Escrito em conjunto com Emerson Alexandre Nogueira Júnior, Felipe Flausino de Oliveira e o Prof. 

Stefano Barra Gazzola, o trabalho busca apresentar a elaboração, preparação, execução e resultados de um programa inovador que garante oportunidades internacionais além do desenvolvimento de habilidades específicas em alunos. O programa foi criado baseando-se no método COIL em uma parceria entre o Grupo Unis e Meisei University do Japão.

A busca pela internacionalização de uma instituição de ensino superior é um ato de sobrevivência em um mundo cada vez mais competitivo e globalizado, além de uma possibilidade de cooperação entre diferentes povos. Uma universidade que busca reconhecimento internacional, com ações que impactam em nível global, procura uma educação em que os alunos possam se tornar cidadãos do mundo com habilidades globais que lhes permitam operar em um ambiente inter e transcultural.

Em meio à pandemia, novas possibilidades de internacionalização foram intensificadas, sobretudo virtualmente. 

Essas atividades que começaram como medidas paliativas, tornaram-se uma nova força e abriram um amplo leque de possibilidades. 

A metodologia COIL, que conecta cursos, professores e alunos, de duas ou mais instituições de ensino superior, localizadas em países ou ambientes culturais diferentes, é um exemplo. Possibilita-se que alunos de diferentes países, compartilhem uma sala de aula online, e criem ambientes equitativos de aprendizagem em equipe, nos quais professores de culturas distintas trabalham juntos para desenvolver um programa compartilhado.

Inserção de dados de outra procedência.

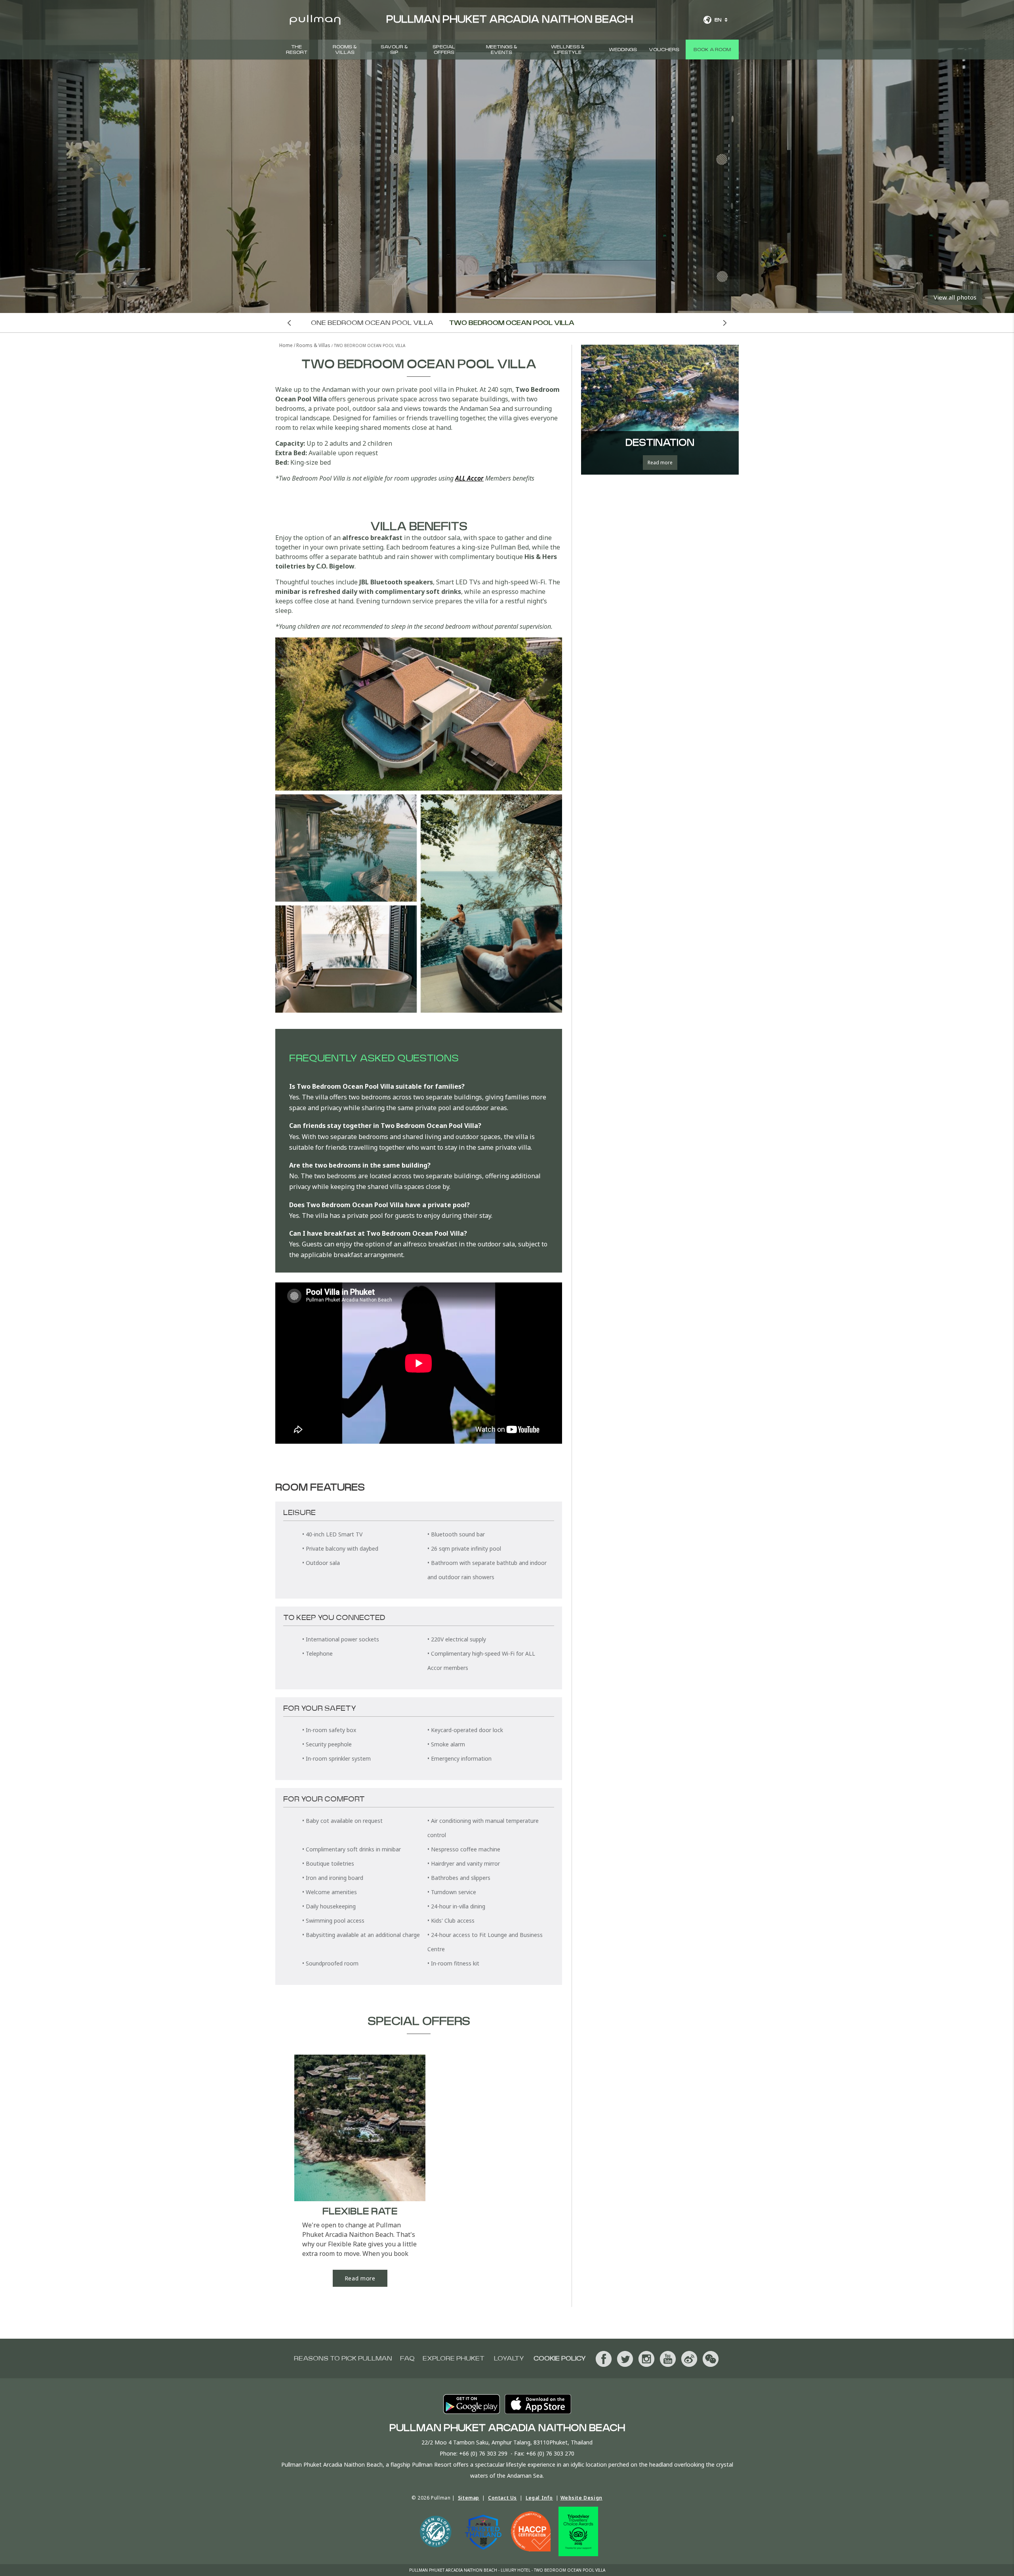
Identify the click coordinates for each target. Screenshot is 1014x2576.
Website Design (581, 2497)
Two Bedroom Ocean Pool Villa (511, 323)
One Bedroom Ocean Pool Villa (372, 323)
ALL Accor (469, 478)
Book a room (712, 49)
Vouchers (664, 49)
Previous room (289, 322)
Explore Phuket (453, 2358)
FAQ (407, 2358)
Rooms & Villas (345, 49)
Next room (725, 322)
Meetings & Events (501, 49)
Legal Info (539, 2497)
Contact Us (502, 2497)
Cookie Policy (560, 2358)
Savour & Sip (394, 49)
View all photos (955, 297)
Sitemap (468, 2497)
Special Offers (444, 49)
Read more (360, 2278)
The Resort (296, 49)
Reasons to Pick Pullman (343, 2358)
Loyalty (509, 2358)
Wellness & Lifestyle (568, 49)
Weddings (623, 49)
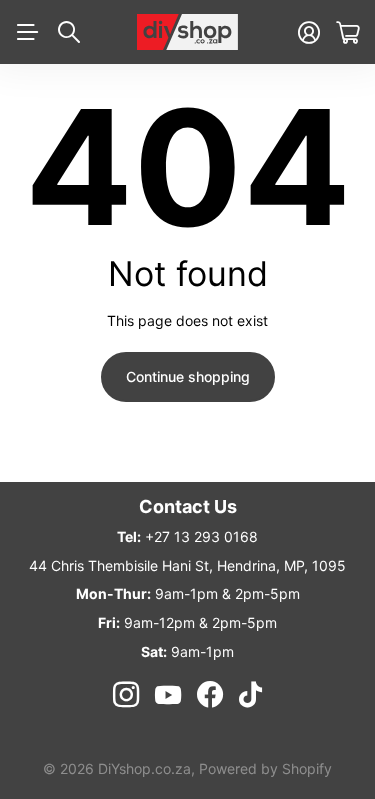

Os COIL’s apresentam-se como um apelo por uma abordagem alternativa, com ênfase na “internacionalização em casa”, que segundo Jones e de Wit (2018) para uma internacionalização mais inclusiva, pode ser visto como uma possibilidade de transformar quantidade em qualidade, o que oferece uma oportunidade para que professores criem estruturas orientadas para a equidade. A experiência de aprendizagem para alunos e professores é uma opção de baixo custo em relação aos métodos tradicionais, e promove a democratização e inclusão.

Sobre o desenvolvimento de competências interculturais, pôde-se constatar que através deste curso os alunos puderam compreender os desafios organizacionais em um contexto internacional e aprender como desenvolver e avaliar estratégias de gestão. O sucesso deste programa permitiu que novos programas parecidos fossem criados e estão já sendo executados na instituição.